A. L’insuffisance de mesures éparses en tant que « programme d’action »
Face au grief tiré de la violation de l’article 5 de la directive, l’État défendeur a tenté de faire valoir un ensemble de mesures nationales et locales comme équivalant à un programme d’action. Il a notamment mentionné un livret sur les bonnes pratiques agricoles, un plan de protection rurale et des arrêtés adoptés par quelques autorités locales. La Cour rejette cette argumentation en définissant ce que doit être un « programme d’action ». Pour les juges, il ne s’agit pas d’une simple compilation de mesures disparates.
La Cour énonce qu’« une telle série de mesures, d’importance variable et d’applicabilité différente selon les régions concernées, qui ne constitue pas un système organisé et cohérent destiné à atteindre un objectif spécifique, ne saurait être qualifiée de ‘programme d’action’ au sens de l’article 5 de la directive ». Cette définition met l’accent sur la nécessité d’une approche structurée, planifiée et coordonnée. De plus, la Cour relève que plusieurs des mesures invoquées par l’État n’avaient pas le caractère obligatoire requis par l’article 5 et l’annexe III de la directive. Le caractère volontaire de certaines actions ou le champ d’application limité des arrêtés locaux ne permettaient pas de garantir une protection efficace et uniforme sur l’ensemble des zones qui auraient dû être désignées comme vulnérables. La Cour réaffirme ici le principe de l’effet utile des directives, qui exige l’adoption de mesures non seulement formellement conformes, mais aussi matériellement aptes à atteindre les objectifs fixés.
B. La confirmation de l’exigence d’une surveillance et d’un réexamen effectifs
Enfin, la Cour se prononce sur le dernier grief relatif à la violation de l’article 6 de la directive, qui impose aux États membres des obligations précises en matière de surveillance de la qualité des eaux. Cette surveillance est cruciale, car elle fournit les données nécessaires à l’identification des eaux polluées et au réexamen quadriennal de la liste des zones vulnérables. L’État membre a reconnu ne pas avoir satisfait à ces obligations dans les délais prescrits.
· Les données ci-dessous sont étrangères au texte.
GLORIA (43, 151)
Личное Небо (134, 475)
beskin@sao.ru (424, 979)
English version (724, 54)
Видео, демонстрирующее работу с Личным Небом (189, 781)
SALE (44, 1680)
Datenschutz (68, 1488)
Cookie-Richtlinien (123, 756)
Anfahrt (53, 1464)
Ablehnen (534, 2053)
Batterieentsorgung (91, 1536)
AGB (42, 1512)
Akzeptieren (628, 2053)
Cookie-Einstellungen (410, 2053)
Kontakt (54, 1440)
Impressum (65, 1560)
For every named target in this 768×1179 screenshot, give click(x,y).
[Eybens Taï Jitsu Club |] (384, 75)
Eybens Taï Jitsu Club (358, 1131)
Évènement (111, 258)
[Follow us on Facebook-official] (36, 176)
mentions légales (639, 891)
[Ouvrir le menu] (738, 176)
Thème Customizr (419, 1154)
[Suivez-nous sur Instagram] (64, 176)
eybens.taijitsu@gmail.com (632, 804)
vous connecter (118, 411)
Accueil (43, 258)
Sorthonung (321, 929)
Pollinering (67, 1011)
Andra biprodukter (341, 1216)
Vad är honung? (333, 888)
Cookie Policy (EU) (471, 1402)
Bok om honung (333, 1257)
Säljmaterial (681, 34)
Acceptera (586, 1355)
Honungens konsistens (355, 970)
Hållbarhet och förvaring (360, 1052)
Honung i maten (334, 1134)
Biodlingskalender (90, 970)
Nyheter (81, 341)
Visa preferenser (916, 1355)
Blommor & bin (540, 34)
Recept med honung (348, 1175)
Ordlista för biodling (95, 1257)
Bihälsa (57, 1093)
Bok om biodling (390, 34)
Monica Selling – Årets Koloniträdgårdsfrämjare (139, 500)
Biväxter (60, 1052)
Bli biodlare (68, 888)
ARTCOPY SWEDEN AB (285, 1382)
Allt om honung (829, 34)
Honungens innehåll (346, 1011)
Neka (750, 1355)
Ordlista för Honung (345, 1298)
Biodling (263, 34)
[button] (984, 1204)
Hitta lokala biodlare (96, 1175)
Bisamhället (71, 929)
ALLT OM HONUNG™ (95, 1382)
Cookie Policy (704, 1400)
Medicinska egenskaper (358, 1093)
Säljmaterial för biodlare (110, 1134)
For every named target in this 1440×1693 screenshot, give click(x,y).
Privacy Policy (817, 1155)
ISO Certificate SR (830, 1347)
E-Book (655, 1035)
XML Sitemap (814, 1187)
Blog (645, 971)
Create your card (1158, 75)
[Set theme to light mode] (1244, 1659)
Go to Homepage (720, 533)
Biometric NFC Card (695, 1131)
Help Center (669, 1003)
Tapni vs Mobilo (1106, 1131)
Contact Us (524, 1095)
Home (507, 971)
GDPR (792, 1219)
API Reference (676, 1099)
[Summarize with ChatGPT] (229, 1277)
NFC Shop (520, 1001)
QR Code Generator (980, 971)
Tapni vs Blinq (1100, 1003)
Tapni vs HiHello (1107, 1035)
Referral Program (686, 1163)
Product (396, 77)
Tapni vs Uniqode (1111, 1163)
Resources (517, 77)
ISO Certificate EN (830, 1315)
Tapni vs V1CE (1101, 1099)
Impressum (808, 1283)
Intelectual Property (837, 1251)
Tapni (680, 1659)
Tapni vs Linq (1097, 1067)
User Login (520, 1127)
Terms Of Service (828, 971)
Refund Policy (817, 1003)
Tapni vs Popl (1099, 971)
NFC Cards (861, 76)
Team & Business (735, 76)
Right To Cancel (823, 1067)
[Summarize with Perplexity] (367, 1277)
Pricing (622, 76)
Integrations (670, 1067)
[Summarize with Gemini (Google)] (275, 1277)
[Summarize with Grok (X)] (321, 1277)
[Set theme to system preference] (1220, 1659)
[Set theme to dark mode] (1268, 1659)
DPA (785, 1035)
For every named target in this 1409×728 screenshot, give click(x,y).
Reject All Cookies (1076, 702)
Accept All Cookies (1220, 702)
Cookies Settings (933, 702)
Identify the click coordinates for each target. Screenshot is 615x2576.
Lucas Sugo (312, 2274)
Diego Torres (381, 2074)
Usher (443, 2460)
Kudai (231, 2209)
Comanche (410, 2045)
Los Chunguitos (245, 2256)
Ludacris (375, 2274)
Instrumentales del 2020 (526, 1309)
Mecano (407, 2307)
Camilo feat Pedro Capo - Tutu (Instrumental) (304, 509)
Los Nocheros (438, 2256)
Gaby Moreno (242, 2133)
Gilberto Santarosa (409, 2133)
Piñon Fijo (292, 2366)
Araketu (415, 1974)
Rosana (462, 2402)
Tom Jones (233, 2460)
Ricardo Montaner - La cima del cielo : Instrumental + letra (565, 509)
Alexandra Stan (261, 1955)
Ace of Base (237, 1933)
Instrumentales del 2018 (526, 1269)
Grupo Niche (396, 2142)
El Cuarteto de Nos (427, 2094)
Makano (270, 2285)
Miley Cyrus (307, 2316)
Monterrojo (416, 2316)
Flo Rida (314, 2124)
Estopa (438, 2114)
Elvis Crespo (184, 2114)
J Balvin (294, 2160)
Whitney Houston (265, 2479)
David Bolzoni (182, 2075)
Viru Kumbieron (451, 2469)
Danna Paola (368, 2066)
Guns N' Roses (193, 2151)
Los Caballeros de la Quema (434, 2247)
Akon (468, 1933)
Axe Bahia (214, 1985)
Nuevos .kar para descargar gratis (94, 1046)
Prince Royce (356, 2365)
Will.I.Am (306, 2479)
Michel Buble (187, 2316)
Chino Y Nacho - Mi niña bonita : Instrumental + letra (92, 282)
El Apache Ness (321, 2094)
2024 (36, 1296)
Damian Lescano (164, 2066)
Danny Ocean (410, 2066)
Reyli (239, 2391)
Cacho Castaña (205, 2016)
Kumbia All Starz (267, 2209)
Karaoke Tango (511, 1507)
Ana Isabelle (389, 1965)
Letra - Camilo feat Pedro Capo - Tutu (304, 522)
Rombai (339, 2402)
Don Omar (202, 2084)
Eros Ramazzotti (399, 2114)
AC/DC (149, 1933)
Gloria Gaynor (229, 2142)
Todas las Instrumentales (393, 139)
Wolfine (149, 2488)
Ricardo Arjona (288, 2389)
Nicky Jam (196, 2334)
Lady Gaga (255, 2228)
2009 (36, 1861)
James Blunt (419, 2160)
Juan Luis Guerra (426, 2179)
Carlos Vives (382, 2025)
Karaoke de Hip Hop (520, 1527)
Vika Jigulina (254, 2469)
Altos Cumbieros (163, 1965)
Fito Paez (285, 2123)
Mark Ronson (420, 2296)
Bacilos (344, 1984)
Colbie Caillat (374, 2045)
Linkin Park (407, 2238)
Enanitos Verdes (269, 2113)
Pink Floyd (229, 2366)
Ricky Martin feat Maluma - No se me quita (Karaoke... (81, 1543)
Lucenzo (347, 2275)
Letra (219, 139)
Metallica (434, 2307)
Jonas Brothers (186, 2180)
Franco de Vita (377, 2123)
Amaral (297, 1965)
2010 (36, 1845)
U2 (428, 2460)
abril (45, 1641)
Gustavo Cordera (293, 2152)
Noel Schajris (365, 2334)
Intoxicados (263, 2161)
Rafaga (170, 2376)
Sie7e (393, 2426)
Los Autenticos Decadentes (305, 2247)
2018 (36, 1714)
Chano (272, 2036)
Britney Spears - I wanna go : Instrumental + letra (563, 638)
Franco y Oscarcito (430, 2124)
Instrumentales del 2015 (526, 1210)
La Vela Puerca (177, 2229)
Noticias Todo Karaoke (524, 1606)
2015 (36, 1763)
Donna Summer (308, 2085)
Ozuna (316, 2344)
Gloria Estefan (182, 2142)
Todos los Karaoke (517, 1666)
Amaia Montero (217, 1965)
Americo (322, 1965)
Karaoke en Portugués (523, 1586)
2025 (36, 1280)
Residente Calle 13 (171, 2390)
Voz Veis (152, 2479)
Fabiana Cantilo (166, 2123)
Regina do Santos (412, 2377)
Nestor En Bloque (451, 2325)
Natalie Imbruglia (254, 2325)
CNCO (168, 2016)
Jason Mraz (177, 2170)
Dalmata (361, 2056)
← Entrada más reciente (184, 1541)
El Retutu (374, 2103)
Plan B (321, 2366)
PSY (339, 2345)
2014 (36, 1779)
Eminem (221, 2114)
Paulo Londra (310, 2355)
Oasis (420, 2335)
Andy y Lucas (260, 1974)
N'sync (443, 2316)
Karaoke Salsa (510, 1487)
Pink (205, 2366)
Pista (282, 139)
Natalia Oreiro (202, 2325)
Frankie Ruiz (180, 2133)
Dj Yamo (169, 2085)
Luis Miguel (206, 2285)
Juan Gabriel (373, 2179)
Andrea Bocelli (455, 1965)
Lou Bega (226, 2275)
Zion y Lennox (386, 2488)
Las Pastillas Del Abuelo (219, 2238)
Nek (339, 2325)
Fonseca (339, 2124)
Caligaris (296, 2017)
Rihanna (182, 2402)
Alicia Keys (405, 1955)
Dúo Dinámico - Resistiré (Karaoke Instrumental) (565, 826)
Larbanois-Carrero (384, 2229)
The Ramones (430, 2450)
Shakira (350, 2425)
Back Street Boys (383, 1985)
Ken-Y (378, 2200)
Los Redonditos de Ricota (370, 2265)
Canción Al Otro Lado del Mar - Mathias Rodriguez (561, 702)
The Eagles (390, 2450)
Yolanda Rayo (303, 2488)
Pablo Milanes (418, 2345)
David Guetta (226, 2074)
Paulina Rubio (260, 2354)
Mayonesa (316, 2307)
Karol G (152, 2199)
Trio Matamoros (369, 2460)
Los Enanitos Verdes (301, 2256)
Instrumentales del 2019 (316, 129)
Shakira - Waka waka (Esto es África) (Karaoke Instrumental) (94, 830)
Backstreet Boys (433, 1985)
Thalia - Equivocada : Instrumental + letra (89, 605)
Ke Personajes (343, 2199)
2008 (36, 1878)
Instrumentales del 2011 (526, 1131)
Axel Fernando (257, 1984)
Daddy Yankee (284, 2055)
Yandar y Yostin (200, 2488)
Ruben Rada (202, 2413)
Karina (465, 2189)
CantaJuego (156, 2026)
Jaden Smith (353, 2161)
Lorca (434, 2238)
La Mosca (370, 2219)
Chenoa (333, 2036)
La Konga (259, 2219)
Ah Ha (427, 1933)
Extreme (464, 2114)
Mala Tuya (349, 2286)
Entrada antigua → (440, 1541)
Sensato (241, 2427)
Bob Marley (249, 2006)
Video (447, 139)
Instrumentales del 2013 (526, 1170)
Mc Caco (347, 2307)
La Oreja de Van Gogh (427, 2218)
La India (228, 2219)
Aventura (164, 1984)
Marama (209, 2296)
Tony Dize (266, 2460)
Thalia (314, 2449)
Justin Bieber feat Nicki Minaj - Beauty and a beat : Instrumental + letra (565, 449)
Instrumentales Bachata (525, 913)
La Cour constate le manquement, mais l’analyse de cette défaillance révèle son importance systémique. Un programme de surveillance défaillant, comme c’était le cas en l’espèce où les instructions ministérielles excluaient certaines sources de pollution du champ de la surveillance, sape l’ensemble de la structure de la directive. Sans données fiables et complètes, l’État ne peut ni identifier correctement les eaux polluées, ni désigner les zones vulnérables, ni évaluer l’efficacité des programmes d’action mis en place. Le manquement à l’article 6 n’est donc pas une simple irrégularité procédurale ; il constitue une rupture fondamentale du cycle de gestion et d’amélioration continue de la qualité des eaux voulu par le législateur de l’Union. Cet arrêt confirme que le respect des obligations de suivi et de rapportage est une condition sine qua non de la bonne application du droit de l’environnement de l’Union.